Decades ago, I made my first biblio-pilgrimage to the iconic Shakespeare and Company bookstore in Paris. These days it’s not quite the same place now that it has an adjoining café that serves American bagels and brownies. And then there are the philistine Instagramers who mob the store and don’t even pick up a book. Still, the bookshop is imbued with the spirits of some of the 20th century’s greatest writers and artists.
Recently, Princeton University launched a project to digitize records from the bookshop and the little known lending library that Shakespeare and Company offered select patrons. This overdue project provides tantalizing glimpses of Paris during the interwar years, revealing the reading habits of literary giants including Walter Benjamin,James Joyce,Ernest Hemingway, James Joyce, Simone de Beauvoir, and Gertrude Stein.
When Sylvia Beach opened Shakespeare and Company in 1919, English-language books were expensive and hard to find in Paris.
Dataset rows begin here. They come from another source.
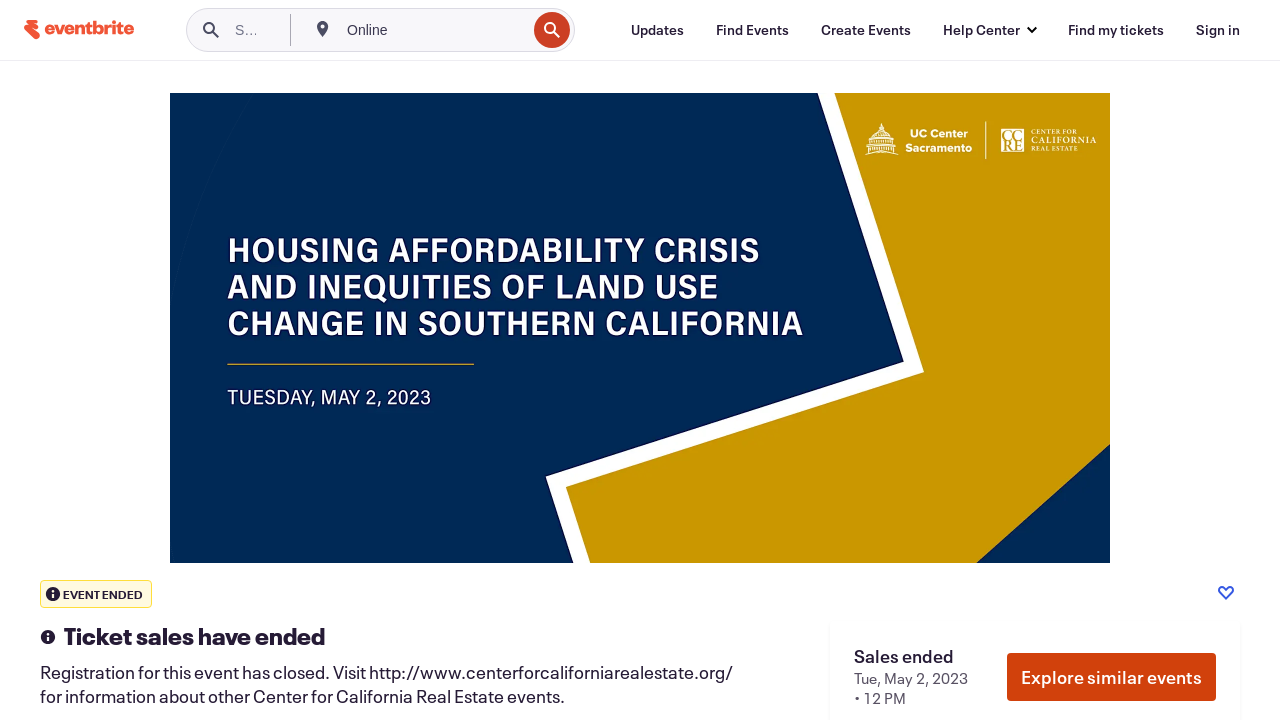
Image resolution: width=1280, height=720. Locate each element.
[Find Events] (752, 30)
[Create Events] (866, 30)
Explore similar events (1111, 677)
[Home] (79, 29)
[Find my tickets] (1116, 30)
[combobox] (434, 30)
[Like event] (1226, 593)
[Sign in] (1218, 30)
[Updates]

Writers and artists who had flocked to the capital of literary modernism rushed to sign up for Beach’s library service. Joshua Kotin, an associate professor of English at Princeton and the project’s director, said that Beach was a “meticulous, obsessive record keeper”, and that “we are only now developing digital tools that will allow us to understand and realise the archive’s potential”.
“We want to understand genius,” Kotin said. “Does what Hemingway read help us understand what he wrote and why it is so great? It is also fascinating to connect our everyday practices – what we borrow from our local library, what’s in our Amazon cart – to the practices of people in the past. And there’s something illicit about learning about what and how people read – we’re learning about a very private, solitary activity.